## [Text excerpt]
%%

Intro to Kafka and Snowflake Managed Iceberg

This guide provides a comprehensive walkthrough for establishing a local data streaming pipeline from open-source Apache Kafka to Snowflake-managed Iceberg tables. We will configure the Snowflake Kafka Connector to leverage Snowpipe Streaming, enabling efficient, near real-time data ingestion while seamlessly handling schema evolution. This setup facilitates a robust and adaptable data flow, ensuring that changes in your Kafka topics are automatically reflected in your Snowflake-managed Iceberg tables.

Prerequisites

Before proceeding, ensure you have the following:

A Snowflake account
Visual Studio Code (VSCode) installed.
Cloud Provider Amazon S3 or Azure Blob storage to write with the iceberg files.

What You'll Learn

Local installation and configuration of Apache Kafka on macOS.
Configuration of the Snowflake Kafka Connector for Snowpipe Streaming.
Implementation of data ingestion and schema evolution for Iceberg tables using the Snowflake Kafka Connector.

What You'll Build

A streaming pipeline through kafka to Snowflake-managed iceberg table

Configure an external volume by following this Document or if you are using Azure Blob you can follow this Document

Example:

USE ROLE ACCOUNTADMIN;

CREATE OR REPLACE EXTERNAL VOLUME iceberg_external_volume_s3
   STORAGE_LOCATIONS =
      (
         (
            NAME = 'my-s3-us-west-2'
            STORAGE_PROVIDER = 'S3'
            STORAGE_BASE_URL = 's3://<s3-bucket>/iceberg'
            STORAGE_AWS_ROLE_ARN = 'arn:aws:iam::<aws account>:role/icerberg_table_access_role'
            STORAGE_AWS_EXTERNAL_ID = 'icerberg_table_access_id'
         )

%%

## [Data records]
%%

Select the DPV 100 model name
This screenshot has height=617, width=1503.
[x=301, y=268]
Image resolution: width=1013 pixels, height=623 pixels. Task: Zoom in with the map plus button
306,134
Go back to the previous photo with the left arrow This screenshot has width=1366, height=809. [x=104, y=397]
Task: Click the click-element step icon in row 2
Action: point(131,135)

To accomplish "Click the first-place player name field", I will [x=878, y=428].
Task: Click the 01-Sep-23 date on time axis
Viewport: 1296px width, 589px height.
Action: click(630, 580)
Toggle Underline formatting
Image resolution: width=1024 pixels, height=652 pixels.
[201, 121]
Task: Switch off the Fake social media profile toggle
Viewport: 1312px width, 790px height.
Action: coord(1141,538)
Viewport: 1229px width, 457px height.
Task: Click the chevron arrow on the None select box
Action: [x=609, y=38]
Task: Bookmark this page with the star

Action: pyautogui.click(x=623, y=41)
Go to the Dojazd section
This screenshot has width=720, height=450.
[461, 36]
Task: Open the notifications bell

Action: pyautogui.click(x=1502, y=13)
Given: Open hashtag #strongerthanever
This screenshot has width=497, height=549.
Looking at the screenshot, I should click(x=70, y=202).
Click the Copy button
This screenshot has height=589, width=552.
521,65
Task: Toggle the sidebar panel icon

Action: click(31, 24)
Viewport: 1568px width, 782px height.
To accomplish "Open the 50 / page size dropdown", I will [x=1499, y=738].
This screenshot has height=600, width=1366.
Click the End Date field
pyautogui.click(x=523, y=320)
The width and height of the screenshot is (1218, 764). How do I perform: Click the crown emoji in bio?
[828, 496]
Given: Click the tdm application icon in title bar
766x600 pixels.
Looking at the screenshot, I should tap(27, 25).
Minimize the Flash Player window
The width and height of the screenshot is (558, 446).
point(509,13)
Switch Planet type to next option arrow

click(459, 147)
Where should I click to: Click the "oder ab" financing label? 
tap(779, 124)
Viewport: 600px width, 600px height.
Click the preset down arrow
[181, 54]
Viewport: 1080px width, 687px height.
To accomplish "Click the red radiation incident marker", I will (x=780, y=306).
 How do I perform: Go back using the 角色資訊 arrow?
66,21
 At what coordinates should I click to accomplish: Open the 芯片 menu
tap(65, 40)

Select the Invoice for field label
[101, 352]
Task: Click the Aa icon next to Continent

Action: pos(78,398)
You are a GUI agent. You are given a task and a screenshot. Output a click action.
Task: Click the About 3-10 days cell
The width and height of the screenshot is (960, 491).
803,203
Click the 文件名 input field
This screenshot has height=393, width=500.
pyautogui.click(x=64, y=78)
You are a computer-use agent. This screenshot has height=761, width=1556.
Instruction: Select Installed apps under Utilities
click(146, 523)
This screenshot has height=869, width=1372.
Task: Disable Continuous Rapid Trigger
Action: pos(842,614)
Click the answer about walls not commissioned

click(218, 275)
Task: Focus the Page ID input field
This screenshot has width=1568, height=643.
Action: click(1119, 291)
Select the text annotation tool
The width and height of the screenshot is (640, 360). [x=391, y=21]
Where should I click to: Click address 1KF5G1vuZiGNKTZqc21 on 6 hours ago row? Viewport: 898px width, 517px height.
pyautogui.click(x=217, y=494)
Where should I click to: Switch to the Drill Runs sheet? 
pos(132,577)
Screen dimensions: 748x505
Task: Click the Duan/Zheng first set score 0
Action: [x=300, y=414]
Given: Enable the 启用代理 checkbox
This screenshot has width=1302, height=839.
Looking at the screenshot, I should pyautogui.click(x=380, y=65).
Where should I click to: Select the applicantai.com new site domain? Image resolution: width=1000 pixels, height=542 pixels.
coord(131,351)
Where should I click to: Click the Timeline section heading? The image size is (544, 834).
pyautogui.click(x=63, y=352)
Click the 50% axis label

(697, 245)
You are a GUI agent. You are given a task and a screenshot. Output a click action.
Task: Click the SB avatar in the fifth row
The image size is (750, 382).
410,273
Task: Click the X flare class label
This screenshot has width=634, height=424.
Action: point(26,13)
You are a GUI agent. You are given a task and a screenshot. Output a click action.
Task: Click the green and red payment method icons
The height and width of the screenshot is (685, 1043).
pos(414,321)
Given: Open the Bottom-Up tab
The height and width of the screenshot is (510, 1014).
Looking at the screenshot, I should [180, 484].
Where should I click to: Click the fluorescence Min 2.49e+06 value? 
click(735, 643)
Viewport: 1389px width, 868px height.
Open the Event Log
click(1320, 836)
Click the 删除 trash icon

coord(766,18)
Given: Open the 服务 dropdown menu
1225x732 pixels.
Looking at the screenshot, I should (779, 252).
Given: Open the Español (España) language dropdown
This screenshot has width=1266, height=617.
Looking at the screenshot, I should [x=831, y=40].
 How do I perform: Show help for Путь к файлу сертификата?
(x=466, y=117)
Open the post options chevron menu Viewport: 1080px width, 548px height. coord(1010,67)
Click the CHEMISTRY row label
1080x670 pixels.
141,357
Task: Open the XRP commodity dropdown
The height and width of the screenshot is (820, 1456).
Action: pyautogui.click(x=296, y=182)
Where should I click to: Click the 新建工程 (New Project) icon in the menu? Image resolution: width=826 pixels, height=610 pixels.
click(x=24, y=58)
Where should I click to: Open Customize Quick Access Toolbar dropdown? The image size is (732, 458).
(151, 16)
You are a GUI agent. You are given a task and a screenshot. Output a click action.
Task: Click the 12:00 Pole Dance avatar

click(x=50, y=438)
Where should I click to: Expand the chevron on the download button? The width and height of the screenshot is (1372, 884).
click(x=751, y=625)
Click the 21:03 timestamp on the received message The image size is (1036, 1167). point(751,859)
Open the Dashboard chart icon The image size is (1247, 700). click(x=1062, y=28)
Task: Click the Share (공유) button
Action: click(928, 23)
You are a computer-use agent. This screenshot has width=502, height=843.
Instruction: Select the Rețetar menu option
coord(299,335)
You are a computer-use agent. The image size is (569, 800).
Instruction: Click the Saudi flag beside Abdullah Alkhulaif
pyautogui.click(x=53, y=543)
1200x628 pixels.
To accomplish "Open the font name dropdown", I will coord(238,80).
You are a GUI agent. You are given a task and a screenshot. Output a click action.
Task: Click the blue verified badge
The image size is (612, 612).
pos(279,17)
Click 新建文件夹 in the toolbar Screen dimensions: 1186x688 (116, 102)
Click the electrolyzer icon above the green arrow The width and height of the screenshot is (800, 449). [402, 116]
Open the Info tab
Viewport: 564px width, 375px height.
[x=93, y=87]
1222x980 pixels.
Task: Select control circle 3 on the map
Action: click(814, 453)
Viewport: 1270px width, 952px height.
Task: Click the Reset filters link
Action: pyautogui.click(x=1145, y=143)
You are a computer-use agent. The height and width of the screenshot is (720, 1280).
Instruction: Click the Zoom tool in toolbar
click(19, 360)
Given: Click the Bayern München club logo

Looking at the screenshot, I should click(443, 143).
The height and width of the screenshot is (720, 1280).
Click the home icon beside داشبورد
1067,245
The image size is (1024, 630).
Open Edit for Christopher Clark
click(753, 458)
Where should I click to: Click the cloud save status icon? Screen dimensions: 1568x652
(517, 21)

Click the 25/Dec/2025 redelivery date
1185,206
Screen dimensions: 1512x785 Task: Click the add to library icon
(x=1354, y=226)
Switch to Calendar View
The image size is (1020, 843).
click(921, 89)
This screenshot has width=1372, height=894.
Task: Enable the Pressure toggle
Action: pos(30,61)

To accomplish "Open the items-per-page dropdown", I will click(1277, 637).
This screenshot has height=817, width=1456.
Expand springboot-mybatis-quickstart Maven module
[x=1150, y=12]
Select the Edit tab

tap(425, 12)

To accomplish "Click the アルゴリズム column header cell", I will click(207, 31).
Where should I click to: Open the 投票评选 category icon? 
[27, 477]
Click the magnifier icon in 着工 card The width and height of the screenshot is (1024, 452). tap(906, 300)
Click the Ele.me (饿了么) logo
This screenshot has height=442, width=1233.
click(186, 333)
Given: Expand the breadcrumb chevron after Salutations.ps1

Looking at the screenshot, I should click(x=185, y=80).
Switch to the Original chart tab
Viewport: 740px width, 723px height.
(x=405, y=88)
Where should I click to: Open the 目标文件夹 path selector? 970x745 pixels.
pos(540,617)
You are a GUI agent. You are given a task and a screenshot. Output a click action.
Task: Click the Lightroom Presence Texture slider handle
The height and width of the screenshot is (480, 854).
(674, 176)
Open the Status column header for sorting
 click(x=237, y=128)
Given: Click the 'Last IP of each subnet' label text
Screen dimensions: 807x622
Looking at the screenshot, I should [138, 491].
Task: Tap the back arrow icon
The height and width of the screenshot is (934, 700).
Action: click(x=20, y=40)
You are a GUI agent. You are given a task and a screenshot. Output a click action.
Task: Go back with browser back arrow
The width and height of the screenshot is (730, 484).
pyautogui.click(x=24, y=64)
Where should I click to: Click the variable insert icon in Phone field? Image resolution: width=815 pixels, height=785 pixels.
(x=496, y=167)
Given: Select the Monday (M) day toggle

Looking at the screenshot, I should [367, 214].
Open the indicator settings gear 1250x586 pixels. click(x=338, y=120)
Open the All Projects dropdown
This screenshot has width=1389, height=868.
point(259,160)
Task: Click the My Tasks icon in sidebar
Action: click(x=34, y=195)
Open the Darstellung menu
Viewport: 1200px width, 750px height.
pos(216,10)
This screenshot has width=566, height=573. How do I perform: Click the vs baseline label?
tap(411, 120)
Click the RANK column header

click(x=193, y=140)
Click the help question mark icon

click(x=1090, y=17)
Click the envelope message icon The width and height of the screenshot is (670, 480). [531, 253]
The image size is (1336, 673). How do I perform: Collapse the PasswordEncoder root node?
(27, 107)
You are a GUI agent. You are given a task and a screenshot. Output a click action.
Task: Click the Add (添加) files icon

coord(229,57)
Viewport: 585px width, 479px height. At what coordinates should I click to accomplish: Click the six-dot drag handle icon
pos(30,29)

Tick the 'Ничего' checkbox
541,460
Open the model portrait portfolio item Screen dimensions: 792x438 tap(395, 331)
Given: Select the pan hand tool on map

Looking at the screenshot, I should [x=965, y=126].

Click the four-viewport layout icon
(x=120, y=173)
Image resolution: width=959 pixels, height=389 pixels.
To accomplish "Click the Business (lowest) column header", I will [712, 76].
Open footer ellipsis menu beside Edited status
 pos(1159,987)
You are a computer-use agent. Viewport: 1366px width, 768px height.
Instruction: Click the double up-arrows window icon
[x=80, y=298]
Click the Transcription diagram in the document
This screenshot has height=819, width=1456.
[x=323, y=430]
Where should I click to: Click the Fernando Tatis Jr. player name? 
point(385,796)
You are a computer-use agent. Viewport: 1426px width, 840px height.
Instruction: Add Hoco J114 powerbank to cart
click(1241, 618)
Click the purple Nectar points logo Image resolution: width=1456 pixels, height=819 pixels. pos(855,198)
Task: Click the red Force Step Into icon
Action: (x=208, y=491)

%%

## [Exercises to complete]
1 – Reproduce a passage of the Kafka and Snowflake Iceberg guide word for word, beginning at the words that contain "This guide provides" and stopping after "the iceberg files.".
2 – Continue the Kafka and Snowflake Iceberg guide from its final line.
The data stands apart from the Kafka and Snowflake Iceberg guide.

## [Answers to the exercises]
1 –
This guide provides a comprehensive walkthrough for establishing a local data streaming pipeline from open-source Apache Kafka to Snowflake-managed Iceberg tables. We will configure the Snowflake Kafka Connector to leverage Snowpipe Streaming, enabling efficient, near real-time data ingestion while seamlessly handling schema evolution. This setup facilitates a robust and adaptable data flow, ensuring that changes in your Kafka topics are automatically reflected in your Snowflake-managed Iceberg tables.

Prerequisites

Before proceeding, ensure you have the following:

A Snowflake account
Visual Studio Code (VSCode) installed.
Cloud Provider Amazon S3 or Azure Blob storage to write with the iceberg files.

2 –
      );

SET PWD = 'Test1234567';
SET USER = 'demo_user';
SET DB = 'demo_db';
SET SCHEMA = 'demo_schema'

USE ROLE ACCOUNTADMIN;

-- CREATE USERS
CREATE USER IF NOT EXISTS IDENTIFIER($USER) PASSWORD=$PWD  COMMENT='STREAMING USER';

-- GRANTS
GRANT ROLE SYSADMIN TO USER IDENTIFIER($USER);

-- CREATE DATABASE AND SCHEMA
CREATE DATABASE IDENTIFIER($DB);
CREATE SCHEMA IDENTIFIER($SCHEMA);

-- CREATE ICEBERG TABLE
USE DATABASE IDENTIFIER($DB);
USE SCHEMA IDENTIFIER($SCHEMA);

CREATE OR REPLACE ICEBERG TABLE emp_iceberg_tab (
    record_metadata OBJECT()
  )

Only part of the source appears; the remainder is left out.